#### [REQUIRED ACTION]
A verbatim copy of all entries is the expected output.
(INPUT Opens)
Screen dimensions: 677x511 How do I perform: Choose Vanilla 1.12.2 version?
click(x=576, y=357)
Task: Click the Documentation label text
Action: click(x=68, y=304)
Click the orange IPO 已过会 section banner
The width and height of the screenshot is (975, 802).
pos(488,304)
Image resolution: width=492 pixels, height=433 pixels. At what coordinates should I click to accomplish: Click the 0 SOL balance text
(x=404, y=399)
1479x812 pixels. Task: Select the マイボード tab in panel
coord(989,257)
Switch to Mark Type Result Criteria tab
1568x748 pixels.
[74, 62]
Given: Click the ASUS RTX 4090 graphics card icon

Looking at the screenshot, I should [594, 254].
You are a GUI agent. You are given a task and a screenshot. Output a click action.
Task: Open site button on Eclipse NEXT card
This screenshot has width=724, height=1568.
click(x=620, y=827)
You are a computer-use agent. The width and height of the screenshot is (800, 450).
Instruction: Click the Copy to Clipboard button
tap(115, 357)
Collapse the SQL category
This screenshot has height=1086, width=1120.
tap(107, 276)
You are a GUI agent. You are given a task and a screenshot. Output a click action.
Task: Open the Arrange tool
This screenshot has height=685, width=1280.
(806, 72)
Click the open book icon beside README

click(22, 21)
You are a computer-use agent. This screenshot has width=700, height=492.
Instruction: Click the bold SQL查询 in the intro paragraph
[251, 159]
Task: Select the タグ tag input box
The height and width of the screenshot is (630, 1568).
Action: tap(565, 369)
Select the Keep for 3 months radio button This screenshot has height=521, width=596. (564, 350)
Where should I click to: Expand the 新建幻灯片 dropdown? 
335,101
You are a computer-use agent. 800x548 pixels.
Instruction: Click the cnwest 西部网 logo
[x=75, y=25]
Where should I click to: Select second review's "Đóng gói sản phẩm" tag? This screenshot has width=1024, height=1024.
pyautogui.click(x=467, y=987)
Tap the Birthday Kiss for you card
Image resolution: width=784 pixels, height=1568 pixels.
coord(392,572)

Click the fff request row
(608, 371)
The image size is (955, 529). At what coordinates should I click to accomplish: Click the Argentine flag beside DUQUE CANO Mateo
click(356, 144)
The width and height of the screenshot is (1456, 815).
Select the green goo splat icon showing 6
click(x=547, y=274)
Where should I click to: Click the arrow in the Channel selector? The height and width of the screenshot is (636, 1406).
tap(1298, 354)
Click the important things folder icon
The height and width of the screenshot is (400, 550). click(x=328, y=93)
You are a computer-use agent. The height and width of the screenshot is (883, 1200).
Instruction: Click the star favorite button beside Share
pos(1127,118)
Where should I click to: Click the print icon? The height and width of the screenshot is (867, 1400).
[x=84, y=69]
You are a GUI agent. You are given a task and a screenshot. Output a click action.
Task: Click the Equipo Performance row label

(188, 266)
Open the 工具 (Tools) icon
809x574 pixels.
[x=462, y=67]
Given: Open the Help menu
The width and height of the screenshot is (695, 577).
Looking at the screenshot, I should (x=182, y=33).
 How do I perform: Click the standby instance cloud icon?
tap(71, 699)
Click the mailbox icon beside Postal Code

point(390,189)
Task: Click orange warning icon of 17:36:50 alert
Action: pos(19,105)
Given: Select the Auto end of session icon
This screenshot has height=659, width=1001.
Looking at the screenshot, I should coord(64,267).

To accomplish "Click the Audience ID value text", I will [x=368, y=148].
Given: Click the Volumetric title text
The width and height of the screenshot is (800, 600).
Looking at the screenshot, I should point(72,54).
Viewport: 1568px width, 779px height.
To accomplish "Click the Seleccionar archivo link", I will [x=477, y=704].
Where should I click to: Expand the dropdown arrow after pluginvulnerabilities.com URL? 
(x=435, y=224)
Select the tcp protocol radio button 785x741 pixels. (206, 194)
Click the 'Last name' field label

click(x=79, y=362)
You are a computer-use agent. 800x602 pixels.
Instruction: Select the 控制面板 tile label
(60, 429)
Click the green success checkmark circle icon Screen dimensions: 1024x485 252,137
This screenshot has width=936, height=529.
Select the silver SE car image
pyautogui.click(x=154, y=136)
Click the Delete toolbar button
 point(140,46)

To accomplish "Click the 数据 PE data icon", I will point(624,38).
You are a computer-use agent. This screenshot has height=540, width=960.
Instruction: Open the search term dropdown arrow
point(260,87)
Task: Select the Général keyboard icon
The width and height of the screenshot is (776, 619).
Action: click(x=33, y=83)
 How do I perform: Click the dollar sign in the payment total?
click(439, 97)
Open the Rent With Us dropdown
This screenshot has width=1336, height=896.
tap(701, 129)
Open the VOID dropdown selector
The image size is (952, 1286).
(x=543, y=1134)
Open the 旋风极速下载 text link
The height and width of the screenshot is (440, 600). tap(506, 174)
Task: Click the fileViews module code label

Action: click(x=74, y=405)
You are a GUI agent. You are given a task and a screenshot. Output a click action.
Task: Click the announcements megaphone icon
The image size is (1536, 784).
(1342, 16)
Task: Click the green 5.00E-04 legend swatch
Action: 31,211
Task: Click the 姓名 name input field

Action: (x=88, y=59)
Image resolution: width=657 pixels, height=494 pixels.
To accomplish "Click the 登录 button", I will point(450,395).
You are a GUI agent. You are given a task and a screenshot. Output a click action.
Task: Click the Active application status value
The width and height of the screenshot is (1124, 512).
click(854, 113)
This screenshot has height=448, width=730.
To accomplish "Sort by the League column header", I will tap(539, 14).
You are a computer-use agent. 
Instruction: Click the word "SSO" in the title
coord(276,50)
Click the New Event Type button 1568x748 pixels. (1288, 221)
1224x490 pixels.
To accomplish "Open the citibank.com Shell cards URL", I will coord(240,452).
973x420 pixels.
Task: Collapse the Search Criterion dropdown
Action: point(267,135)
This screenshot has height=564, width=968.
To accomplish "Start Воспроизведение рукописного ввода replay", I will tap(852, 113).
(INPUT Closes)
#### [SOLVED EXERCISE]
Screen dimensions: 677x511 How do I perform: Choose Vanilla 1.12.2 version?
click(x=576, y=357)
Task: Click the Documentation label text
Action: click(x=68, y=304)
Click the orange IPO 已过会 section banner
The width and height of the screenshot is (975, 802).
pos(488,304)
Image resolution: width=492 pixels, height=433 pixels. At what coordinates should I click to accomplish: Click the 0 SOL balance text
(x=404, y=399)
1479x812 pixels. Task: Select the マイボード tab in panel
coord(989,257)
Switch to Mark Type Result Criteria tab
1568x748 pixels.
[74, 62]
Given: Click the ASUS RTX 4090 graphics card icon

Looking at the screenshot, I should [594, 254].
You are a GUI agent. You are given a task and a screenshot. Output a click action.
Task: Open site button on Eclipse NEXT card
This screenshot has width=724, height=1568.
click(x=620, y=827)
You are a computer-use agent. The width and height of the screenshot is (800, 450).
Instruction: Click the Copy to Clipboard button
tap(115, 357)
Collapse the SQL category
This screenshot has height=1086, width=1120.
tap(107, 276)
You are a GUI agent. You are given a task and a screenshot. Output a click action.
Task: Open the Arrange tool
This screenshot has height=685, width=1280.
(806, 72)
Click the open book icon beside README

click(22, 21)
You are a computer-use agent. This screenshot has width=700, height=492.
Instruction: Click the bold SQL查询 in the intro paragraph
[251, 159]
Task: Select the タグ tag input box
The height and width of the screenshot is (630, 1568).
Action: tap(565, 369)
Select the Keep for 3 months radio button This screenshot has height=521, width=596. (564, 350)
Where should I click to: Expand the 新建幻灯片 dropdown? 
335,101
You are a computer-use agent. 800x548 pixels.
Instruction: Click the cnwest 西部网 logo
[x=75, y=25]
Where should I click to: Select second review's "Đóng gói sản phẩm" tag? This screenshot has width=1024, height=1024.
pyautogui.click(x=467, y=987)
Tap the Birthday Kiss for you card
Image resolution: width=784 pixels, height=1568 pixels.
coord(392,572)

Click the fff request row
(608, 371)
The image size is (955, 529). At what coordinates should I click to accomplish: Click the Argentine flag beside DUQUE CANO Mateo
click(356, 144)
The width and height of the screenshot is (1456, 815).
Select the green goo splat icon showing 6
click(x=547, y=274)
Where should I click to: Click the arrow in the Channel selector? The height and width of the screenshot is (636, 1406).
tap(1298, 354)
Click the important things folder icon
The height and width of the screenshot is (400, 550). click(x=328, y=93)
You are a computer-use agent. The height and width of the screenshot is (883, 1200).
Instruction: Click the star favorite button beside Share
pos(1127,118)
Where should I click to: Click the print icon? The height and width of the screenshot is (867, 1400).
[x=84, y=69]
You are a GUI agent. You are given a task and a screenshot. Output a click action.
Task: Click the Equipo Performance row label

(188, 266)
Open the 工具 (Tools) icon
809x574 pixels.
[x=462, y=67]
Given: Open the Help menu
The width and height of the screenshot is (695, 577).
Looking at the screenshot, I should (x=182, y=33).
 How do I perform: Click the standby instance cloud icon?
tap(71, 699)
Click the mailbox icon beside Postal Code

point(390,189)
Task: Click orange warning icon of 17:36:50 alert
Action: pos(19,105)
Given: Select the Auto end of session icon
This screenshot has height=659, width=1001.
Looking at the screenshot, I should coord(64,267).

To accomplish "Click the Audience ID value text", I will [x=368, y=148].
Given: Click the Volumetric title text
The width and height of the screenshot is (800, 600).
Looking at the screenshot, I should point(72,54).
Viewport: 1568px width, 779px height.
To accomplish "Click the Seleccionar archivo link", I will [x=477, y=704].
Where should I click to: Expand the dropdown arrow after pluginvulnerabilities.com URL? 
(x=435, y=224)
Select the tcp protocol radio button 785x741 pixels. (206, 194)
Click the 'Last name' field label

click(x=79, y=362)
You are a computer-use agent. 800x602 pixels.
Instruction: Select the 控制面板 tile label
(60, 429)
Click the green success checkmark circle icon Screen dimensions: 1024x485 252,137
This screenshot has width=936, height=529.
Select the silver SE car image
pyautogui.click(x=154, y=136)
Click the Delete toolbar button
 point(140,46)

To accomplish "Click the 数据 PE data icon", I will point(624,38).
You are a computer-use agent. This screenshot has height=540, width=960.
Instruction: Open the search term dropdown arrow
point(260,87)
Task: Select the Général keyboard icon
The width and height of the screenshot is (776, 619).
Action: click(x=33, y=83)
 How do I perform: Click the dollar sign in the payment total?
click(439, 97)
Open the Rent With Us dropdown
This screenshot has width=1336, height=896.
tap(701, 129)
Open the VOID dropdown selector
The image size is (952, 1286).
(x=543, y=1134)
Open the 旋风极速下载 text link
The height and width of the screenshot is (440, 600). tap(506, 174)
Task: Click the fileViews module code label

Action: click(x=74, y=405)
You are a GUI agent. You are given a task and a screenshot. Output a click action.
Task: Click the announcements megaphone icon
The image size is (1536, 784).
(1342, 16)
Task: Click the green 5.00E-04 legend swatch
Action: 31,211
Task: Click the 姓名 name input field

Action: (x=88, y=59)
Image resolution: width=657 pixels, height=494 pixels.
To accomplish "Click the 登录 button", I will point(450,395).
You are a GUI agent. You are given a task and a screenshot. Output a click action.
Task: Click the Active application status value
The width and height of the screenshot is (1124, 512).
click(854, 113)
This screenshot has height=448, width=730.
To accomplish "Sort by the League column header", I will tap(539, 14).
You are a computer-use agent. 
Instruction: Click the word "SSO" in the title
coord(276,50)
Click the New Event Type button 1568x748 pixels. (1288, 221)
1224x490 pixels.
To accomplish "Open the citibank.com Shell cards URL", I will coord(240,452).
973x420 pixels.
Task: Collapse the Search Criterion dropdown
Action: point(267,135)
This screenshot has height=564, width=968.
To accomplish "Start Воспроизведение рукописного ввода replay", I will tap(852, 113).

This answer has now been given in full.